─── DATA IN THIS EXERCISE ───
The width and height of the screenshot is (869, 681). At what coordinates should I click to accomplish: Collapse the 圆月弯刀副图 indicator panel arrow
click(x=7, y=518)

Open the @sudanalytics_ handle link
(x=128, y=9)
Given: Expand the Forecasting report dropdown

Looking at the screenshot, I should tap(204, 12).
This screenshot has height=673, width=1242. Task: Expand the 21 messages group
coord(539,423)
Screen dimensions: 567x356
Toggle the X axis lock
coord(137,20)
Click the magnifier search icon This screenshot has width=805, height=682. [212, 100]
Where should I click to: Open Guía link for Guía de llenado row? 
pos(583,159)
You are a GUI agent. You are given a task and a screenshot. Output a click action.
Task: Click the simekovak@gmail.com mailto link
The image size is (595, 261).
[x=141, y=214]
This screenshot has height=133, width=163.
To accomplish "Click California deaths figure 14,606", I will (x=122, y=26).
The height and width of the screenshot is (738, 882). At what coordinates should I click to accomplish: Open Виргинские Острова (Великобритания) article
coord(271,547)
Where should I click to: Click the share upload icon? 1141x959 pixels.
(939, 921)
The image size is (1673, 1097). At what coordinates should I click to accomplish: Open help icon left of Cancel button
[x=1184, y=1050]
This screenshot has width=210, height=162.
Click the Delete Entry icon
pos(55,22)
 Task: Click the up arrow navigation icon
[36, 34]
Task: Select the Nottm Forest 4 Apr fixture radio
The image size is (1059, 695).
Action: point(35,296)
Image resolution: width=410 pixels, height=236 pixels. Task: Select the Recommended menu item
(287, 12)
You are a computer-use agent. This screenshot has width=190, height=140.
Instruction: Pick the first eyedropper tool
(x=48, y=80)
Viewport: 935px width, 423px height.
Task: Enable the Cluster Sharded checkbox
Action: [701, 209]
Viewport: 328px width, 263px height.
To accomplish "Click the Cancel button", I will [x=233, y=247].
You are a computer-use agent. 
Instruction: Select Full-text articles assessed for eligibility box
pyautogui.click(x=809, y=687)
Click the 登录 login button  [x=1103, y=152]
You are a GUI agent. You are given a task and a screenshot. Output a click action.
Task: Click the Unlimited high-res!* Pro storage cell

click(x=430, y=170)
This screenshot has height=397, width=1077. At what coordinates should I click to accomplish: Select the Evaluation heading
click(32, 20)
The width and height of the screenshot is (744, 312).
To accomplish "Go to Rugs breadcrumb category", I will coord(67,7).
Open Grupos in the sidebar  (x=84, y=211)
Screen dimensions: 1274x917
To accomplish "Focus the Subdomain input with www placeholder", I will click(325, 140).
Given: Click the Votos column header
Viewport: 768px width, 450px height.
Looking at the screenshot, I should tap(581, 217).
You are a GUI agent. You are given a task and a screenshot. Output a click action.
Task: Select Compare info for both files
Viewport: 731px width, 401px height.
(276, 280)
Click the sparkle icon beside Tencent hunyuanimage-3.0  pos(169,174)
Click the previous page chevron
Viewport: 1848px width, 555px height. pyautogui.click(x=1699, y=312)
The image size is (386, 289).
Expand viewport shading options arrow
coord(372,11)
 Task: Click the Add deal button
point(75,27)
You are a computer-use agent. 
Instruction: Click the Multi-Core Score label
───
Give back all the records above exactly as they were written.

The width and height of the screenshot is (869, 681). At what coordinates should I click to accomplish: Collapse the 圆月弯刀副图 indicator panel arrow
click(x=7, y=518)

Open the @sudanalytics_ handle link
(x=128, y=9)
Given: Expand the Forecasting report dropdown

Looking at the screenshot, I should tap(204, 12).
This screenshot has height=673, width=1242. Task: Expand the 21 messages group
coord(539,423)
Screen dimensions: 567x356
Toggle the X axis lock
coord(137,20)
Click the magnifier search icon This screenshot has width=805, height=682. [212, 100]
Where should I click to: Open Guía link for Guía de llenado row? 
pos(583,159)
You are a GUI agent. You are given a task and a screenshot. Output a click action.
Task: Click the simekovak@gmail.com mailto link
The image size is (595, 261).
[x=141, y=214]
This screenshot has height=133, width=163.
To accomplish "Click California deaths figure 14,606", I will (x=122, y=26).
The height and width of the screenshot is (738, 882). At what coordinates should I click to accomplish: Open Виргинские Острова (Великобритания) article
coord(271,547)
Where should I click to: Click the share upload icon? 1141x959 pixels.
(939, 921)
The image size is (1673, 1097). At what coordinates should I click to accomplish: Open help icon left of Cancel button
[x=1184, y=1050]
This screenshot has width=210, height=162.
Click the Delete Entry icon
pos(55,22)
 Task: Click the up arrow navigation icon
[36, 34]
Task: Select the Nottm Forest 4 Apr fixture radio
The image size is (1059, 695).
Action: point(35,296)
Image resolution: width=410 pixels, height=236 pixels. Task: Select the Recommended menu item
(287, 12)
You are a computer-use agent. This screenshot has width=190, height=140.
Instruction: Pick the first eyedropper tool
(x=48, y=80)
Viewport: 935px width, 423px height.
Task: Enable the Cluster Sharded checkbox
Action: [701, 209]
Viewport: 328px width, 263px height.
To accomplish "Click the Cancel button", I will [x=233, y=247].
You are a computer-use agent. 
Instruction: Select Full-text articles assessed for eligibility box
pyautogui.click(x=809, y=687)
Click the 登录 login button  [x=1103, y=152]
You are a GUI agent. You are given a task and a screenshot. Output a click action.
Task: Click the Unlimited high-res!* Pro storage cell

click(x=430, y=170)
This screenshot has height=397, width=1077. At what coordinates should I click to accomplish: Select the Evaluation heading
click(32, 20)
The width and height of the screenshot is (744, 312).
To accomplish "Go to Rugs breadcrumb category", I will coord(67,7).
Open Grupos in the sidebar  (x=84, y=211)
Screen dimensions: 1274x917
To accomplish "Focus the Subdomain input with www placeholder", I will click(325, 140).
Given: Click the Votos column header
Viewport: 768px width, 450px height.
Looking at the screenshot, I should tap(581, 217).
You are a GUI agent. You are given a task and a screenshot. Output a click action.
Task: Select Compare info for both files
Viewport: 731px width, 401px height.
(276, 280)
Click the sparkle icon beside Tencent hunyuanimage-3.0  pos(169,174)
Click the previous page chevron
Viewport: 1848px width, 555px height. pyautogui.click(x=1699, y=312)
The image size is (386, 289).
Expand viewport shading options arrow
coord(372,11)
 Task: Click the Add deal button
point(75,27)
You are a computer-use agent. 
Instruction: Click the Multi-Core Score label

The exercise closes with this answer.